Investigate timeouts lag in graph rendering
esune opened this issue · 5 comments
When rendering a dFlow, a significant amount of time is consumed by the request that obtains the graph topology. Investigate the root cause, and determine an appropriate solution.

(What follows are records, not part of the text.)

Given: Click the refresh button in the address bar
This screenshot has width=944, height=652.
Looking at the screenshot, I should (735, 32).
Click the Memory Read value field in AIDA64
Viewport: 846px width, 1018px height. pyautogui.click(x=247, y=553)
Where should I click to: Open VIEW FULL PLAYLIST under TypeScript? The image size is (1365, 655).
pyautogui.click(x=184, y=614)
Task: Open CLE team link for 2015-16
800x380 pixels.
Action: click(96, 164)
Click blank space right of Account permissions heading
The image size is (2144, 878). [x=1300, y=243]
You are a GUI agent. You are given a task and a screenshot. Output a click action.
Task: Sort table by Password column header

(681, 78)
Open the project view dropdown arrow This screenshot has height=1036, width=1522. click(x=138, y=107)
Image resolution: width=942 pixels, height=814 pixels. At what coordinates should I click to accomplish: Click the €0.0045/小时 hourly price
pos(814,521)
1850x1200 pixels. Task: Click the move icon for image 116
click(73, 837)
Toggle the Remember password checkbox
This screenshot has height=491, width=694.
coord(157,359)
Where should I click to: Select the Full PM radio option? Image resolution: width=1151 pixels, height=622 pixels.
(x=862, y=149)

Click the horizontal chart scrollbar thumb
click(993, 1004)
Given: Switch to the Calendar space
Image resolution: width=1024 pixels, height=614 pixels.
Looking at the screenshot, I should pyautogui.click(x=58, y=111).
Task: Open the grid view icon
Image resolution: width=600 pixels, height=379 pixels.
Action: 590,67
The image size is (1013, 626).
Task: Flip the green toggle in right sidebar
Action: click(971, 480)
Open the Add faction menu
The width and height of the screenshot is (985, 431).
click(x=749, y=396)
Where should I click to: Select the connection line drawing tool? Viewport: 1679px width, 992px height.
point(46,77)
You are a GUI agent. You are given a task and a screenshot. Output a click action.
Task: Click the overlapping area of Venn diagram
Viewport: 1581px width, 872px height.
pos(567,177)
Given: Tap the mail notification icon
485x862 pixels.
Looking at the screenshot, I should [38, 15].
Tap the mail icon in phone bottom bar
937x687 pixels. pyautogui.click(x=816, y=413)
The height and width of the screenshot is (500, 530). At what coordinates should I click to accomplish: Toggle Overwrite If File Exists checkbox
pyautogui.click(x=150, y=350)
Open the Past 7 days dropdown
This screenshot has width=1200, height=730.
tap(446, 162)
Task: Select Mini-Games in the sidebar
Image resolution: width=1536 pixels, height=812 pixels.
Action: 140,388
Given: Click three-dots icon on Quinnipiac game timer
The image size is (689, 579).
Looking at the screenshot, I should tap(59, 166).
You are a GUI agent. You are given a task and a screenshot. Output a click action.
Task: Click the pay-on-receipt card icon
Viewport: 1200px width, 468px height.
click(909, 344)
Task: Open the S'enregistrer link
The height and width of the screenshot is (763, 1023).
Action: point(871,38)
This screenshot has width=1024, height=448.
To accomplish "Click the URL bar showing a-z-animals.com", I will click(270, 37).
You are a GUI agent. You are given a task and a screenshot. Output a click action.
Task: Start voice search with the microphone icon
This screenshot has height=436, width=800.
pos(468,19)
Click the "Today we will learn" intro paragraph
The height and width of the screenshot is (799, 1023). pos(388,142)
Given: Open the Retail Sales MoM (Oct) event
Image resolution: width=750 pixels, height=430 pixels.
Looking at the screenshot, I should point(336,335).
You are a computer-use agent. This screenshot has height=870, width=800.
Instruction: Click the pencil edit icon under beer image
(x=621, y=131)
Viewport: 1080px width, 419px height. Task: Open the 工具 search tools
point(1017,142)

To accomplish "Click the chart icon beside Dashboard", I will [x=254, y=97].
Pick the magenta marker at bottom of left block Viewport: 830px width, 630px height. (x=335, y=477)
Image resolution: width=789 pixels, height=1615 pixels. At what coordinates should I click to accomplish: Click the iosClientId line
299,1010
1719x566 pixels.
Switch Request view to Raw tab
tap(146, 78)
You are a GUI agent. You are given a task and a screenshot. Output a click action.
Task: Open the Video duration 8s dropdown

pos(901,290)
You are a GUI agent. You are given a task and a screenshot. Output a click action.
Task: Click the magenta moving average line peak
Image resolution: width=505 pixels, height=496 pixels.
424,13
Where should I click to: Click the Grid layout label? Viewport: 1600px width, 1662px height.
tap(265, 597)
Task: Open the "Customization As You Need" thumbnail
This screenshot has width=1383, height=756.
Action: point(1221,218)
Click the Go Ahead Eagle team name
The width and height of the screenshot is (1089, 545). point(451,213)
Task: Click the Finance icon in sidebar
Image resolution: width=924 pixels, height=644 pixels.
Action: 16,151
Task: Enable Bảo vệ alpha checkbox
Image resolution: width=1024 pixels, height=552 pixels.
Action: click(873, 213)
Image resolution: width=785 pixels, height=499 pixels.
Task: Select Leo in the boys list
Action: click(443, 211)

Additional logging added to von-x
showed that every time there is an "agent hop" (one agent hands off the request to another agent, in order to determine dependencies recursively) there is a significant "pause". The code does not seem to be blocking in any way, so we may need to look at causes in the infrastructure.
Added more logging to von-x
, it confirmed that when a delay happens it is between posting the request to another agent and when the target agent starts processing it.
I reconstructed two scenarios involving three agents, with very different response times: one took 11s to complete, the other 80ms (see attachments).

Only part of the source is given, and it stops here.